▸ SOURCE MATERIAL

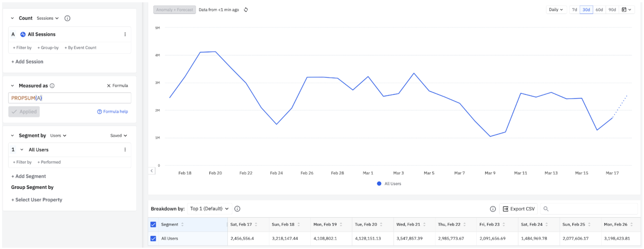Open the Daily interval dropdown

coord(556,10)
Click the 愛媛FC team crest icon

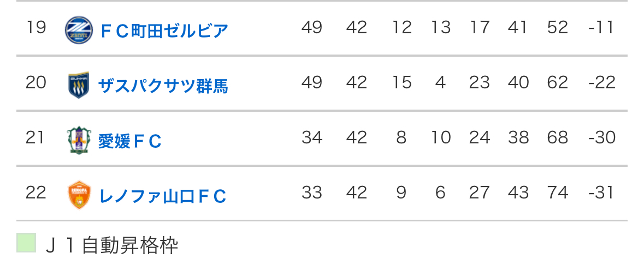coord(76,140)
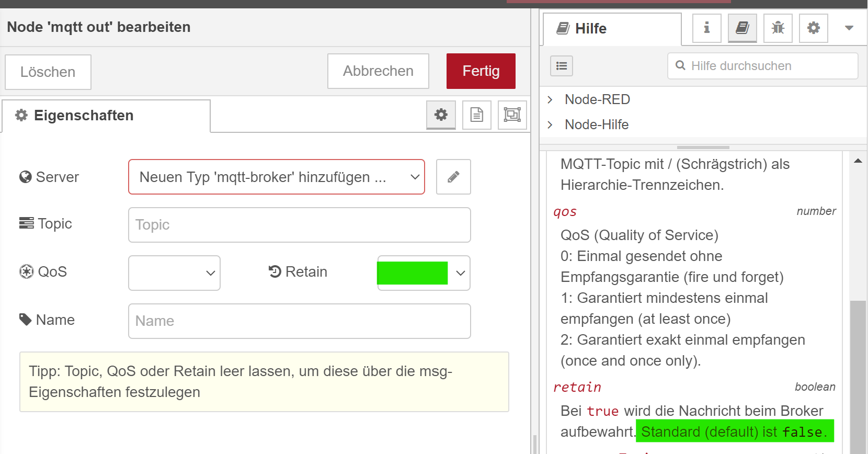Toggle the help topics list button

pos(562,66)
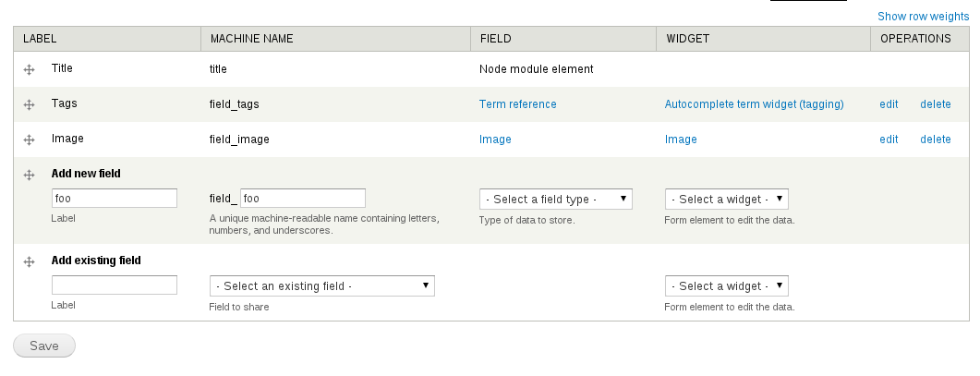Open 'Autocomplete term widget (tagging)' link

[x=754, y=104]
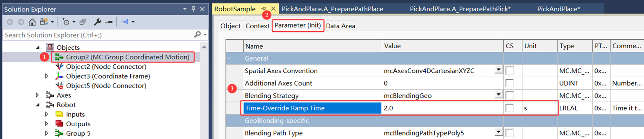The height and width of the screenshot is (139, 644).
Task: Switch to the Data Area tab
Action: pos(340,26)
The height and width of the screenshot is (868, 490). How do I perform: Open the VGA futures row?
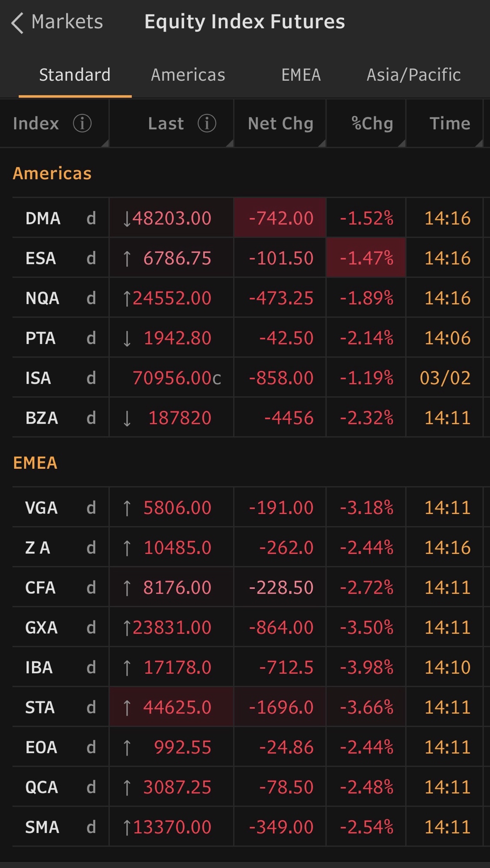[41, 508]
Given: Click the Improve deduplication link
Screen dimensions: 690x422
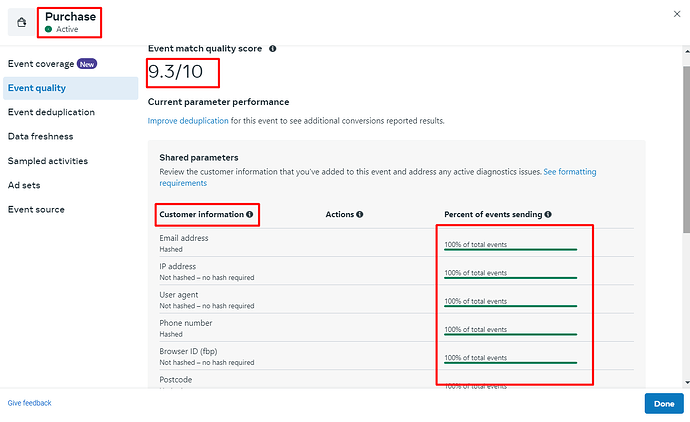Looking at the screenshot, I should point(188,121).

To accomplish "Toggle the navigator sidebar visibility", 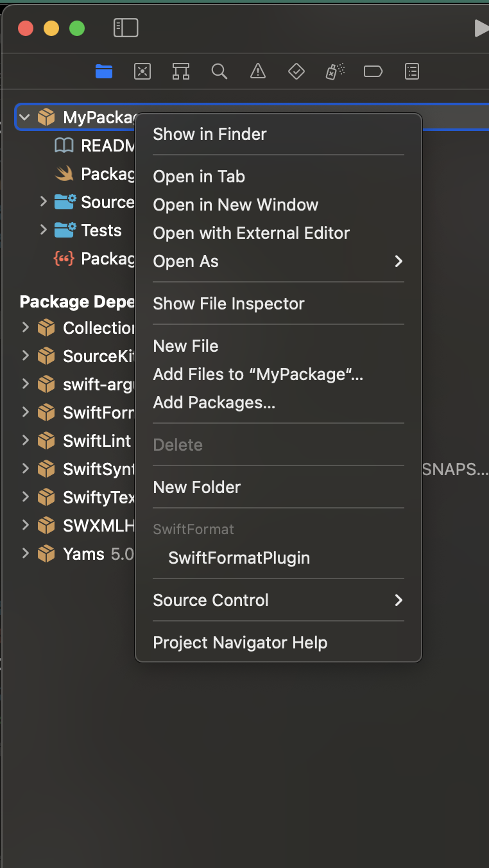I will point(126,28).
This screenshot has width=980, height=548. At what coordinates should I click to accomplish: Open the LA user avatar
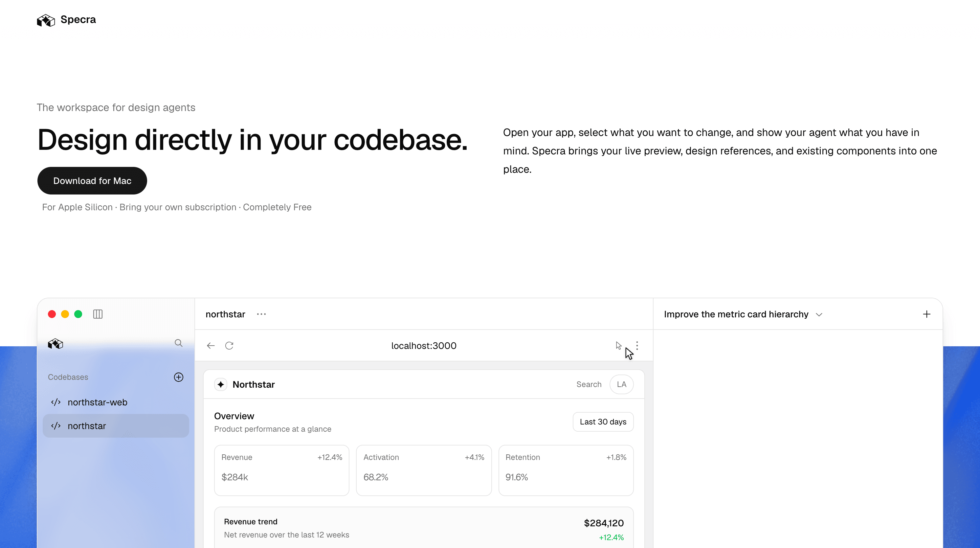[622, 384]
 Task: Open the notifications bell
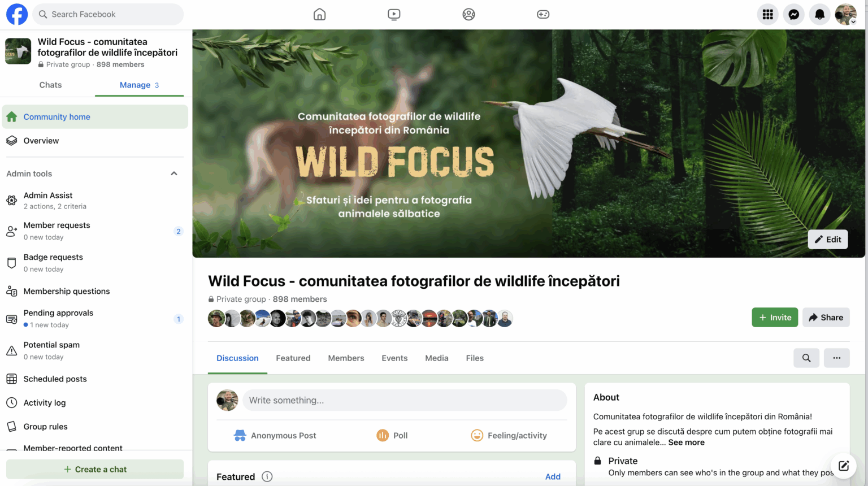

▸ DIRECTIONS
Copy verbatim the span that opens at the line with "This screenshot has" and closes at the final line of the listing. Do not carry over any pictures.

▸ RESULT OF THIS TASK
This screenshot has width=980, height=548. At what coordinates should I click to accomplish: Open the LA user avatar
[622, 384]
 Task: Open the notifications bell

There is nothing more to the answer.